Image is my own / All rights reserved

Like the daffodils that optimistically start sprouting in my garden in January, year after year I make the mistake of thinking winter will end sooner than it really does. In my mind, Edinburgh in February is a smooth and increasingly salubrious downward slope into the warm and sunny days of spring; in reality, it inevitably remains a frozen hellscape whose lingering grimness makes it seem worse at times than any other part of winter. 

For this reason, I’m hanging on tightly to my winter duds for a few weeks yet. It isn’t just a question of practicality, though. This winter I found a cosy coat rotation I liked so much that I’m reluctant to pack them away at the end of the season. It comprises a tweed Balmacaan I got last winter, a vintage loden coat I bought back in college, and one of my most recent wardrobe additions in the form of an old clasp-closure fireman’s coat.

I found it at a local thrift store back during the height of summer only to sit around counting the days until it finally got cold enough to wear it. The jacket consists of a thermal liner combined with a worn red canvas exterior plus a tan corduroy collar and matching leather trimming at the arms. I bought it for a song, although based on its embroidered label it was once a bespoke commission by Fay. 

Image is my own / All rights reserved

If you’re already a fan of this style of coat — variously called fireman jackets, bunker or turnout coats, hook jackets, clasp-closure coats, or some similar iteration — you’ll likely have come across the name Fay before. This hardy design has been used by firemen for more than a century and brands including Polo and Engineered Garments have created their own versions of it over the years, but Fay is perhaps the name most widely associated with the style in fashion circles. 

The brand dates to the 1960s when a small concern based out of Maine created a jacket with four metal-plated hooks that proved popular among local fishermen and firefighters. The business was taken over in the 1980s by Diego and Andrea Della Valle who transformed it from a producer of technical garments in New England to one making workwear-inspired gear for Italian urbanites. The four-hook coat became known as the ‘4 Ganci’ (‘gancio’ being the Italian for ‘hook’) and it remains Fay’s flagship product today. 

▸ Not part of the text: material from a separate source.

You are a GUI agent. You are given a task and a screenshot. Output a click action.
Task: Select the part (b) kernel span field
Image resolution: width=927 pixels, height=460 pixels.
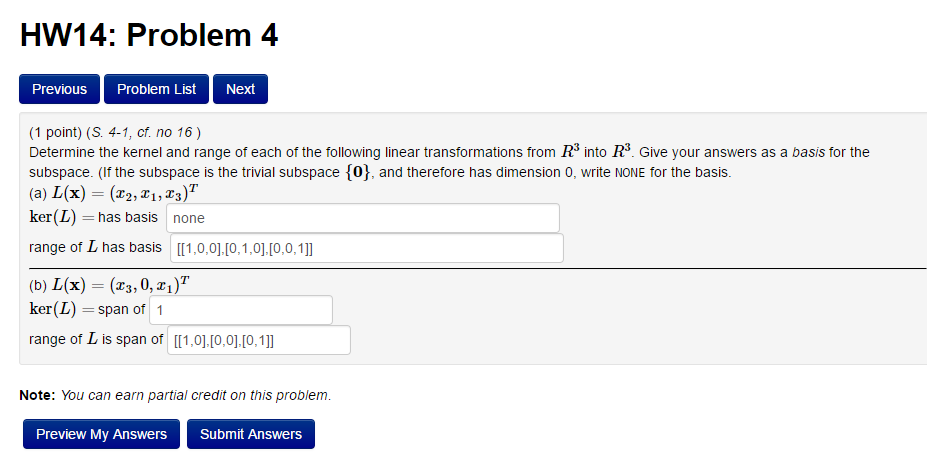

Owing to its robust design and distinctive look, the jacket has gained a cult following the world over, meaning you may have seen a 4 Ganci or similarly-styled fireman jacket being worn by some of your favourite menswear mavens, including old-school icons like Steve McQueen (he did play a firefighter in The Towering Inferno, after all) and contemporary figures like Mark Large, Tony Sylvester, and Alessandro Squarzi, the latter of whom has been heading up Fay Archive since 2019 and in doing so has done much to reinvigorate an appetite for the 4 Ganci with a range of classically-inspired modern incarnations. 

Three firemen in hook jackets from 1910
Image credit: City of Toronto Archives / Public domain

My own hook coat has already seen several decades of wear, though it continues to be unfailingly warm, weather-resistant, and bursting with character. In fact, there’s no question that I get more of a kick out of it for being an already beat-up coat. I’m reminded of Aaron Levine talking to Put This On about buying a Ralph Lauren Purple Label topcoat made on Savile Row that would originally have cost $10 000 for a just few hundred bucks on eBay: 

‘[I]t was pristine when it arrived to me because the person who bought it — someone who probably bought it decades ago — may have thought, “I can’t wear this $10,000 coat.” So the coat sits in their closet for years until they decide to do a cleanout. At that point, it winds up on my eBay search, and I get a chance to buy it. Now I get to wear the hell out of it because I only spent $300 on this.’

While my coat is worth considerably less and definitely saw a lot of use in its day, I felt a similar sense of liberation in finding a garment that would likely have cost me well over £1 000 new only to wear it with reckless abandon in the knowledge that it set me back just a few quid. And I plan to wear it every chance I get while the weather still remains cold enough to do so, only to hang it up in the back of my closet and start counting the days again until I can clip those hooks into place and put a few more scuffs on its well-worn canvas.